In terms of contributions, the results are real and measurable: https://www.epi.org/publication/briefingpapers_bp143/ on average 20% increase in wages and 28% increase in total compensation. Typically wages increase across the board, however lower-wage workers see higher percentage increases. That doesn't equate to higher-wage workers getting lower wages in unionized industries, though. There's a concept called "the union wage premium" that holds time and time again, wherein union jobs, no matter the skill level, on average pay 10% more.
Union workers also usually have better pension plans and more vacation time.
> I also don't think that people should all get the same pay or collectively bargain.

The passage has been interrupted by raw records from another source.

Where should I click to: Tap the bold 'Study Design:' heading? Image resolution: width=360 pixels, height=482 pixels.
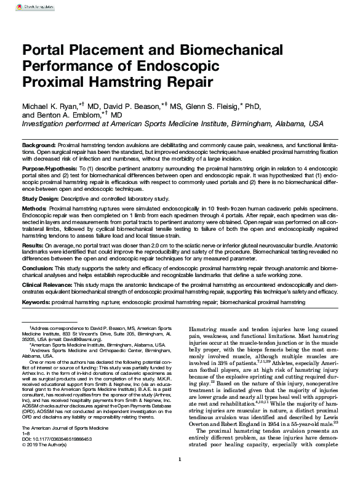click(41, 199)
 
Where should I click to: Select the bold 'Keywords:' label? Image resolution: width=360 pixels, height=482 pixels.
click(36, 303)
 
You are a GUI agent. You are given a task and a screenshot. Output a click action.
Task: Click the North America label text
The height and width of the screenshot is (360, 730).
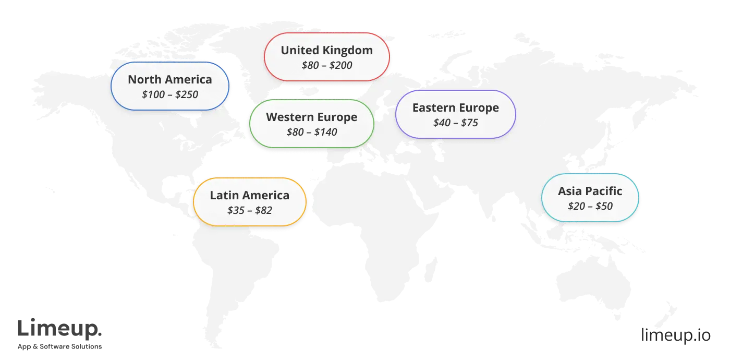click(170, 79)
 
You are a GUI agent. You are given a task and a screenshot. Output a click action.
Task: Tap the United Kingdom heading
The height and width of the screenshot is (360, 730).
click(327, 50)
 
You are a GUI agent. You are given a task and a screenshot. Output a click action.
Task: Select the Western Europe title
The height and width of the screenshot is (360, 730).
click(312, 117)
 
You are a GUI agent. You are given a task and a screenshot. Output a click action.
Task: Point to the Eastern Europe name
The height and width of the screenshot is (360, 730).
click(456, 107)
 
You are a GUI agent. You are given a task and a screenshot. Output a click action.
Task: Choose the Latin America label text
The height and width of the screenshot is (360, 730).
click(250, 195)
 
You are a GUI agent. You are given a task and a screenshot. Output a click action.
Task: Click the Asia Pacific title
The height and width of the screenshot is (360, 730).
click(590, 191)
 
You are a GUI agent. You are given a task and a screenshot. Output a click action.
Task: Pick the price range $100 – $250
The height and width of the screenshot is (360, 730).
click(170, 94)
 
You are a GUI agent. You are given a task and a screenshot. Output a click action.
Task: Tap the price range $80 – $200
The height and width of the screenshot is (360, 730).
click(327, 65)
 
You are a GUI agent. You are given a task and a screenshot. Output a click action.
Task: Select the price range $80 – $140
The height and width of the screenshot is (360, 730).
click(312, 132)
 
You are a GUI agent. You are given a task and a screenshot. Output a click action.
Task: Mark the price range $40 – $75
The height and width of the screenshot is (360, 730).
click(456, 123)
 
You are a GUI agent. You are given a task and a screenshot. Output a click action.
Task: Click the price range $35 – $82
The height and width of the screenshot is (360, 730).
click(250, 210)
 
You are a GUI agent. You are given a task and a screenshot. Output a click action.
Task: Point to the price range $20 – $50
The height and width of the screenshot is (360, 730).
click(590, 206)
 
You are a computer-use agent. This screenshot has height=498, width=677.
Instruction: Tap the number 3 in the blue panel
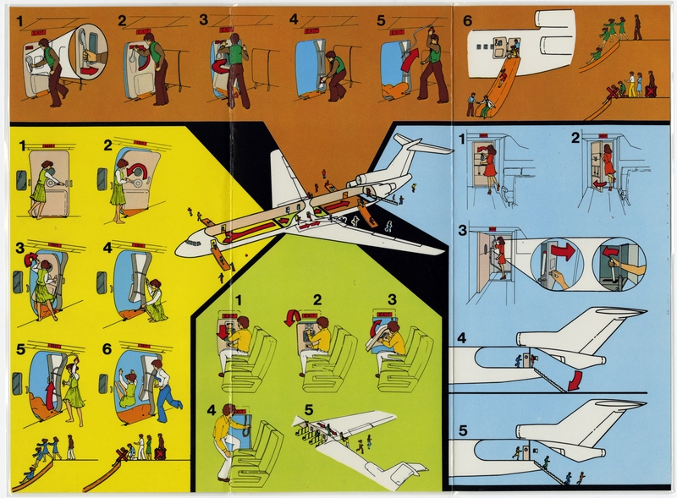click(x=462, y=230)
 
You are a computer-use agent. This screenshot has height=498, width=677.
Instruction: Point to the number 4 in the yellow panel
click(x=107, y=248)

Some people work harder, invest more in their skills, bring a better attitude, etc. They should get paid more.
Unions aren't communist dictatorships, depending on the union and industry there'll still be pay tiers based on seniority and skill. And, on average, you will simply see higher pay, no matter your skill level. If you truly believe that you're the 1% of stellar worker and are compensated as such, and might make less under the union, first I'd point out that that doesn't really happen, and second I'd point out, there's always a better worker. Seems to me better to err on collective bargaining and seeing your coworkers as allies rather than your bosses, considering incentives.
Not to mention wages aren't the only thing on the table: benefits like time off, health care, whether the company can lay a bunch of people off, etc, are all protections you simply can't bargain for on your own no matter what kind of 100x engineer you are. See: all the stellar engineers that Google laid off (after they axed the contractors, they came top down from their priciest engineers it seems!).
I would challenge you: from whom are you typically hearing anti-union propaganda? In my experience it's from people and entire industries that are clearly and objectively financially motivated to be opposed to unions.
throwaway0665|2 years ago
If workers felt that a good attitude and honing their skills would get them paid more than being a part of a union they wouldn't join.
yaomingite|2 years ago
Union membership is 10% in the United States.
rickydroll|2 years ago
StudyAnimal|2 years ago
Clearly it’s not a case of one being better than the other. It’s great we have the choice. Unions are good for some types of people and job but terrible for others.
earthwalker99|2 years ago
defrost|2 years ago
That's possibly a function of the unions you've directly encountered, or some personal bias of your own.
> I also don't think that people should all get the same pay
See, you already have something in common with all the unions I've ever encountered.
If somebody brings something tangibly extra to a job then they deserve a better job title and pay bracket. Unions support this- higher pay for leading hands, for skill levels, for having first aid certification, etc.